Prove that if $p$ and $q$ are distinct primes such that $pq\mid n^2$ then $pq\mid n$. Prove that if $p$ and $q$ are distinct primes such that $pq\mid n^2$ then $pq\mid n$.
My Attempt:
Assume that $pq\nmid n$. If $pq\nmid n$, then $p\nmid n$ or $q\nmid n$. Without loss of generality, assume that $p\nmid n$.
If $p\nmid n$, then $pq\nmid n^2$.
 A: First a quick lemma: If $(a,b)=1$ with $a\mid n$ and $b \mid n$, then $ab \mid n$.
Proof: Since $a \mid n$ and $b \mid n$, we have $n=ar$ and $n=bs$ for some $r,s \in \mathbb{Z}$. Since $(a,b)=1$, $ax+by=1$ for some $x,y \in \mathbb{Z}$, so 
\begin{align}
n=axn+byn=axbs+byar=ab(xs)+ab(yr)=ab(xs+yr),
\end{align}
so $ab \mid n$. 
Now it is easy to see via Euclid's Lemma that if $pq \mid n^2$, then $p \mid n$ and $q \mid n$, so since $p$ and $q$ are distinct primes, they are relatively prime, so $pq \mid n$ by our lemma. 
A: Remember euclids lemma... 
It does the job for me.
A: A proof by contraposition seems ideal here. 
Original claim: If $p$ and $q$ are distinct primes such that $pq\mid n^2$, then $pq\mid n$.
Contrapositive (equivalent claim): If $pq \nmid n$, then $pq\nmid n^2$.

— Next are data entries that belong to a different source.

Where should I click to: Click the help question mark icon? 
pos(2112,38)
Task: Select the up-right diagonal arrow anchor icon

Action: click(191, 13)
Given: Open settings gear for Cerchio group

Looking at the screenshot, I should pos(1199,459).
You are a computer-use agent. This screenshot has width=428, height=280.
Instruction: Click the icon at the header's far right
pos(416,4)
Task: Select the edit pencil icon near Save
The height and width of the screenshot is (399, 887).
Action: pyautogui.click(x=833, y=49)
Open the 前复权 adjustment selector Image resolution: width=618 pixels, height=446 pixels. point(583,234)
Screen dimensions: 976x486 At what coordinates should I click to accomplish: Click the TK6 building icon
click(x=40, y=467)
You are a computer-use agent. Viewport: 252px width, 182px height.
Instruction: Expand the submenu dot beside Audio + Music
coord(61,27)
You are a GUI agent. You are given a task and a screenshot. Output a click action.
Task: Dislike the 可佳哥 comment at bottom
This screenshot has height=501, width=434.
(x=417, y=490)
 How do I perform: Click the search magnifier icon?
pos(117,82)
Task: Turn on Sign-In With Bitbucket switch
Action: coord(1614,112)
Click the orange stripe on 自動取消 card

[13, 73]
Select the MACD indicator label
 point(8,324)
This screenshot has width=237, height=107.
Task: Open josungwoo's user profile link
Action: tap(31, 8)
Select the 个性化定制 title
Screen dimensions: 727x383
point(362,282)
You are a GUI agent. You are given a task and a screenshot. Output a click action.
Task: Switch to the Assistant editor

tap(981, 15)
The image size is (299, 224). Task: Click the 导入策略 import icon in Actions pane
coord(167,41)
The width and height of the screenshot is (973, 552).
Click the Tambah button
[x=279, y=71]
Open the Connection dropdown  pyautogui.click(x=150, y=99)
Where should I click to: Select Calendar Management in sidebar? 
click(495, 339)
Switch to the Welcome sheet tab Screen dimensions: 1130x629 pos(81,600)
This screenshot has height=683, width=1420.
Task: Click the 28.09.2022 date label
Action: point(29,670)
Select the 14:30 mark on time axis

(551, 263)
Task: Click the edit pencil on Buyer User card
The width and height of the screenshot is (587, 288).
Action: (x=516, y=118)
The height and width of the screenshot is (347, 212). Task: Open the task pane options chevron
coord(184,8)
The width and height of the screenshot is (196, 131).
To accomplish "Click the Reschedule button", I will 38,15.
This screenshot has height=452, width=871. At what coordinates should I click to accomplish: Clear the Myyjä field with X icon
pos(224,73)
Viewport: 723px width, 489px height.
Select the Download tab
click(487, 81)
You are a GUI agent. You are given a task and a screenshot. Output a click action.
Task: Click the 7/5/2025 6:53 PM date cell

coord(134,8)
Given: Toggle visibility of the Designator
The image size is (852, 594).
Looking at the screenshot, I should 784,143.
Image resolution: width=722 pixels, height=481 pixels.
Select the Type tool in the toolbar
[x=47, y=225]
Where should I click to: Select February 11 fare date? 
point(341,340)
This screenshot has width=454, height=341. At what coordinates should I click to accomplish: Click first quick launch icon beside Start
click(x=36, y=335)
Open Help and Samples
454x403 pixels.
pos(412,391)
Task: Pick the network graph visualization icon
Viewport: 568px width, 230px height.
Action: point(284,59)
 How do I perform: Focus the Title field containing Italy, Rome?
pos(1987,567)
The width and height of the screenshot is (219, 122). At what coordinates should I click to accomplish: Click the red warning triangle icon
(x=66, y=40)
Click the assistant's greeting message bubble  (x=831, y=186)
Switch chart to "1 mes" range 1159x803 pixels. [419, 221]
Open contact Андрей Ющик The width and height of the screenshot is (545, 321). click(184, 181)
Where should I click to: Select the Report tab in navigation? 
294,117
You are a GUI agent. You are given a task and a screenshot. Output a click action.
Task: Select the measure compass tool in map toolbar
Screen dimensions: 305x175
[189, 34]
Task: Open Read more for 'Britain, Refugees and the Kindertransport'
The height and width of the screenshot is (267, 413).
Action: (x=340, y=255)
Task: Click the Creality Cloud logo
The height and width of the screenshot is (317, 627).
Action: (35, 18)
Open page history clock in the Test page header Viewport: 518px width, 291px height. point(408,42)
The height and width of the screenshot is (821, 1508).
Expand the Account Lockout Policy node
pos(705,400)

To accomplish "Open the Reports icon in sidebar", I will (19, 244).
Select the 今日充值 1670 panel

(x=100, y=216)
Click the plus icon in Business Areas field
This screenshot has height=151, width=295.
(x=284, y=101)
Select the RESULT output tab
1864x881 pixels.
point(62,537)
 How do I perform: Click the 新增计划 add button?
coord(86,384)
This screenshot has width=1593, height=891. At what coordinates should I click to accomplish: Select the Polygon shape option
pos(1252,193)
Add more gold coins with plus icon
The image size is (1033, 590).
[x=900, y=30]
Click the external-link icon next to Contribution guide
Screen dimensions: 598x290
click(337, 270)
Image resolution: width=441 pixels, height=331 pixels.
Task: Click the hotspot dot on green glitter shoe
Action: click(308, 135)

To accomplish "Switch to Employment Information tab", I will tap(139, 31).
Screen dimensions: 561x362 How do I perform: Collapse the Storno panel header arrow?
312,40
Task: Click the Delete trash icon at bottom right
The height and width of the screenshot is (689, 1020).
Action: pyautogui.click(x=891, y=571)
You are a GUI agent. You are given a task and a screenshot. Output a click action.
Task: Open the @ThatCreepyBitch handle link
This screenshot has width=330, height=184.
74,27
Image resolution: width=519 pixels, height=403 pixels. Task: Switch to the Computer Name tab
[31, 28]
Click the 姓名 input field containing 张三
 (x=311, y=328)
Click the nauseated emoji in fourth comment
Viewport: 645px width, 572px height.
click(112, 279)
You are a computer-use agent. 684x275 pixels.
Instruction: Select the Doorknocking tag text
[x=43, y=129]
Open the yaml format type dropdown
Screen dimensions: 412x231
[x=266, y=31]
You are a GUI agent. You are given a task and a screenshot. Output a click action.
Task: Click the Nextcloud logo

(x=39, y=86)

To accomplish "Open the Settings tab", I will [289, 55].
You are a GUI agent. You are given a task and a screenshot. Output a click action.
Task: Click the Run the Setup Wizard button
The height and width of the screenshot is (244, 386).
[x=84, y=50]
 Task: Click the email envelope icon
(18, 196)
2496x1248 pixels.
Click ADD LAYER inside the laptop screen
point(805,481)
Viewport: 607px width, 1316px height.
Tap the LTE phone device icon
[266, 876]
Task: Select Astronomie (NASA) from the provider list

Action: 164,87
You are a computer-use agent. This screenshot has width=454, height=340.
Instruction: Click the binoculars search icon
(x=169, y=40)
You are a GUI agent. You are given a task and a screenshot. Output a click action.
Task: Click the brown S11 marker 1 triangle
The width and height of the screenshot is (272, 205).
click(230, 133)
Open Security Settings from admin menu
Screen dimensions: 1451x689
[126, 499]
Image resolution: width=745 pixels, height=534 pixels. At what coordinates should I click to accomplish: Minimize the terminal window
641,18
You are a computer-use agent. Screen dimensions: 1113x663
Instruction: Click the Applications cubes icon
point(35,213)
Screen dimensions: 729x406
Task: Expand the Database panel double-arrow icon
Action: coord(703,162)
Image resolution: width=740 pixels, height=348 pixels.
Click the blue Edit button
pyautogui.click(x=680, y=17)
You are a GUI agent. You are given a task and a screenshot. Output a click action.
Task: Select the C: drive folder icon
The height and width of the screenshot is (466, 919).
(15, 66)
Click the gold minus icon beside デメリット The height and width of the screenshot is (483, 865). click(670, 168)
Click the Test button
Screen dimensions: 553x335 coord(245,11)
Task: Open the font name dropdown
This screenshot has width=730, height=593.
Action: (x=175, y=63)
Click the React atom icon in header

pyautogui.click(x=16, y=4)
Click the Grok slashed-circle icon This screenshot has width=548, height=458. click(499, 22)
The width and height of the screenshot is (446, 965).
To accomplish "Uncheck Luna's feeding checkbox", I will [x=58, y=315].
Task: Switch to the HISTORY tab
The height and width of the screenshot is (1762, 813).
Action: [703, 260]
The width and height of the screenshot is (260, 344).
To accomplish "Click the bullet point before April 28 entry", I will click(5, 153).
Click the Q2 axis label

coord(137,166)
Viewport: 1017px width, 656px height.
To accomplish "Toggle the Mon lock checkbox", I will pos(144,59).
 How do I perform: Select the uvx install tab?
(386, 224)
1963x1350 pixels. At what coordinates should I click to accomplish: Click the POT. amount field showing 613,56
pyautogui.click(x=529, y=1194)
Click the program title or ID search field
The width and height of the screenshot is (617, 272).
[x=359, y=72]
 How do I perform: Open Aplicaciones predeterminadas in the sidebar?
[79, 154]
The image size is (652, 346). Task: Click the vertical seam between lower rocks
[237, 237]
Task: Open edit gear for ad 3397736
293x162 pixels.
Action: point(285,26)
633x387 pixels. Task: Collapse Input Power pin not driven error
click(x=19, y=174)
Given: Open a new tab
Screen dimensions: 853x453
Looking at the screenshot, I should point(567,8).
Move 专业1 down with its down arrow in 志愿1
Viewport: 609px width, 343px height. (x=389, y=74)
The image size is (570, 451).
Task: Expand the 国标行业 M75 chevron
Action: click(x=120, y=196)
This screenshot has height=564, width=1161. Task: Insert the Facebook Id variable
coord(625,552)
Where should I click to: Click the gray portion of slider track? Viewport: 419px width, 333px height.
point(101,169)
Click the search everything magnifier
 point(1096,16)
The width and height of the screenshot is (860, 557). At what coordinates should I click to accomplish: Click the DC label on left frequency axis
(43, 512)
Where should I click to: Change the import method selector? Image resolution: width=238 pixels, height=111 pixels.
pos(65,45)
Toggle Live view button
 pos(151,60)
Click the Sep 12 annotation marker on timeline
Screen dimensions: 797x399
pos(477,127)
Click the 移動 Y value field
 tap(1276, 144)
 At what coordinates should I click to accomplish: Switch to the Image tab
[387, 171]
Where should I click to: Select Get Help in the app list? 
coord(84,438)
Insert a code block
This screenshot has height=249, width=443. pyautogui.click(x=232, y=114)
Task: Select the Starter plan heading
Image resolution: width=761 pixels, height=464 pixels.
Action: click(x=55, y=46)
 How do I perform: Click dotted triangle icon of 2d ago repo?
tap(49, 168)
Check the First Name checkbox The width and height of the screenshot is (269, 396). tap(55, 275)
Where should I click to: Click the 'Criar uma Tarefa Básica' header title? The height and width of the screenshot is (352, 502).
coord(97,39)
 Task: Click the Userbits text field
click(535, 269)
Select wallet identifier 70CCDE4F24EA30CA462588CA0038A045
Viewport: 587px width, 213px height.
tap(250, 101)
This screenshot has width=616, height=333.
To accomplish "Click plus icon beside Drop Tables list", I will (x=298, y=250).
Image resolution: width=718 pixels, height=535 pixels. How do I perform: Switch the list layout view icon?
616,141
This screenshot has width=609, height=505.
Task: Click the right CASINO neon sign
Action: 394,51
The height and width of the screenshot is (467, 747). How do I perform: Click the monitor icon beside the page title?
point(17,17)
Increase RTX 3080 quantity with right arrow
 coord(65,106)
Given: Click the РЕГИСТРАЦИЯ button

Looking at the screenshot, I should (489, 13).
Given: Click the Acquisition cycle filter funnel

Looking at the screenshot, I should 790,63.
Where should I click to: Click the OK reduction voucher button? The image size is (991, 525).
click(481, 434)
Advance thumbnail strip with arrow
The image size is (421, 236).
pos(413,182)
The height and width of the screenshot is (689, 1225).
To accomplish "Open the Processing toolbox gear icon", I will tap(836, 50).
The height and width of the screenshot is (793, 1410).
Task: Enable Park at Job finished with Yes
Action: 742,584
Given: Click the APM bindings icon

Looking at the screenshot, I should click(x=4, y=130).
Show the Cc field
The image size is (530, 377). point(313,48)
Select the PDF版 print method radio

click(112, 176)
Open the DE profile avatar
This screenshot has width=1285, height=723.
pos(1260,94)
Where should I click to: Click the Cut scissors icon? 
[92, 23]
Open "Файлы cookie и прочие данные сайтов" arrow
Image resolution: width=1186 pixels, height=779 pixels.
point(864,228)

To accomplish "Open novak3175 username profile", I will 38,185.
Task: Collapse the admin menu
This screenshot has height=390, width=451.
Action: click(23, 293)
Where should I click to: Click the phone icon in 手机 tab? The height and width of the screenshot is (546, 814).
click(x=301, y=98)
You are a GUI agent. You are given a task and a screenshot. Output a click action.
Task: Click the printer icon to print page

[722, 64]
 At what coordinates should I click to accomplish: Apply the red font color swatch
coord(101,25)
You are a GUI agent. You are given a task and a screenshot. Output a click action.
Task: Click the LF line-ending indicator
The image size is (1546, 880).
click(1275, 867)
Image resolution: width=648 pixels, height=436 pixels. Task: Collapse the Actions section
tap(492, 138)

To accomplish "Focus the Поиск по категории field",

Proof of contrapositive: First consider the Fundamental Theorem of Arithmetic (I assume you can use this result) which states the following:

Each integer greater than 1 can be written as a product of primes, and, except for the order in which these primes are written, this can be done in only one way.

By arranging the prime factors in increasing order, we see that each integer $n>1$ can be written in the form
$$
n = p_1^{e_1}p_2^{e_2}\ldots p_k^{e_k} = \prod_{i=1}^k p_i^{e_i}\quad (p_1 < p_2 < \cdots <p_k) \tag{1}
$$
where the primes $p_1,p_2,\ldots,p_k$ and the positive integers $e_1,e_2,\ldots,e_k$ are uniquely determined by $n$ (the form expressed in $(1)$ is thought of as the "prime decomposition" of $n$). 
Thus, assume the $n$ being considered in our problem is of the form presented in $(1)$. Given that $p$ and $q$ are distinct primes and that $pq\nmid n$, we can see that, at most, either $p$ or $q$ may be a factor of $n$ but not both (for example, if $p=2,q=5,n=2\cdot 3\cdot 7\cdot 11=462$, then we have that $pq=10$ and $n=462$ but $10\nmid 462$ even though $p$ is a factor of $n$ in this example). Consequently, we know that either $p$ or $q$ is a prime number that does not appear in the prime decomposition of $n$. 
Now consider the prime decomposition of $n^2$:
$$
n^2 = p_1^{e_1^2}p_2^{e_2^2}\ldots p_k^{e_k^2}.
$$
Notice that the prime numbers written out for $n$ are the same ones as those written out for $n^2$. Since one of $p$ or $q$ did not appear in the prime decomposition for $n$, whichever one did not appear in the prime decomposition of $n$ will be the same one that does not appear in the prime decomposition of $n^2$. That is to say, $pq \nmid n^2$, as desired. This concludes the proof.

Since the contrapositive has been proved, the original claim has been proved as well. The proof I gave above is not very clean and quite "hand-wavy", but I think it may be clearer than what else has been communicated perhaps.